|
Friday Afternoon Master Classes are a great way to get the most out of Crime Bake
- You must register in advance. Do so early, every year several of our Master Classes sell out.
-
First session Master Classes run 3:00-4:15, second session classes run from 4:30 to 5:45
- Price is $40.00 for one Master Class, $65.00 for two.
MASTER CLASS 1 - (Friday, 3:00-4:15 PM)
with Archer Mayor
(Limited to 50 participants)
Make-believe cops nowadays kick in doors without warrants or punch out suspects to make them talk. Archer Mayor, a Vermont-based, ten-year major case investigator of deaths and juvenile sex crimes — and the author of the 23-volume Joe Gunther police procedural series — will happily share how you can make your fictional investigators both interesting and credible.
|
|
MASTER CLASS 2 - (Friday, 3:00-4:15 PM)
with B.A. Shapiro
(Limited to 50 participants)
After the first draft, ten steps to the best mystery you can write. Some writers love to revise their work while others hate it, but anyone who has attempted to write a mystery knows it's impossible to write a quality novel on the first go-around. This class will explore a step-by-step plan for getting from your first draft to one that's ready for your agent and publisher.
|
|
MASTER CLASS 3 - (Friday, 3:00-4:15 PM)
with Hallie Ephron
(Limited to 50 participants)
In this class, we'll talk about how to make the reader keep turning the pages: creating a compelling opening; structuring scenes that pull the reader forward; creating characters that make readers care; throwing those characters off balance; raising the stakes and increasing the pressure; and revealing secrets.
|
|
MASTER CLASS 4 - (Friday, 4:30-5:45 PM)
with William Landay
(Limited to 50 participants)
A discussion about how to create realistic characters that live and breathe, and how to do it in the fewest possible strokes, leaving room for the dense, twisty plots that characterize crime stories.
|
|
MASTER CLASS 5 - (Friday, 4:30-5:45 PM)
with Joseph Finder
(Limited to 50 participants)
Hollywood screenwriters love to quote Alfred Hitchcock’s distinction between surprise and suspense: he once remarked, “There is no terror in the bang, only in the anticipation of it.” OK, but how does that help us novelists write scenes of excruciating suspense?

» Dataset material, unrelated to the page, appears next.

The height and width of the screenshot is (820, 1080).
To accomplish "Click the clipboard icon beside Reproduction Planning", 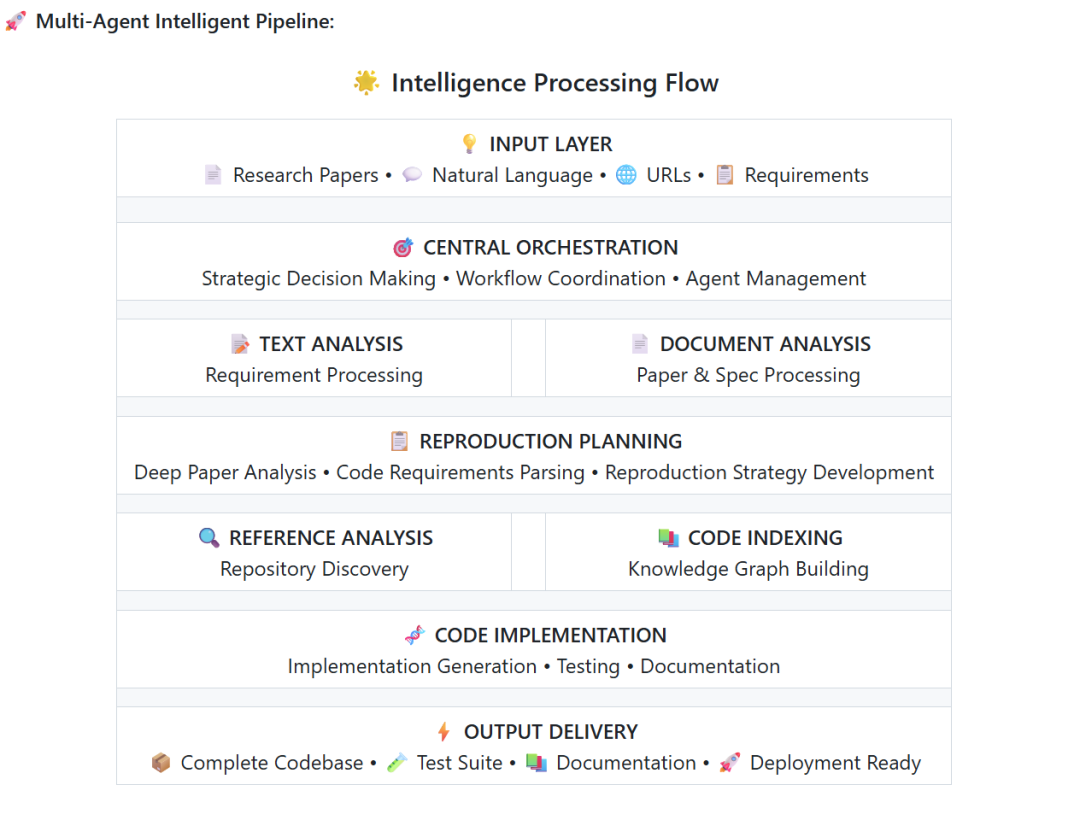I will point(399,441).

In this workshop we’ll examine scenes from classic thrillers to learn the techniques used by the true thriller masters. (And Hitchcock’s bomb quote will be explained….)
|
|
MASTER CLASS 6 - (Friday, 4:30-5:45 PM)
with Janet Reid (aka Query Shark)
(Limited to 50 participants)
For writers with tough skin. Send your query in advance. It may be one of the ones selected to illustrate what does and doesn't work. Real examples, real solutions. There's no guarantee you'll end with a query that works, but you will have one better than what you started with.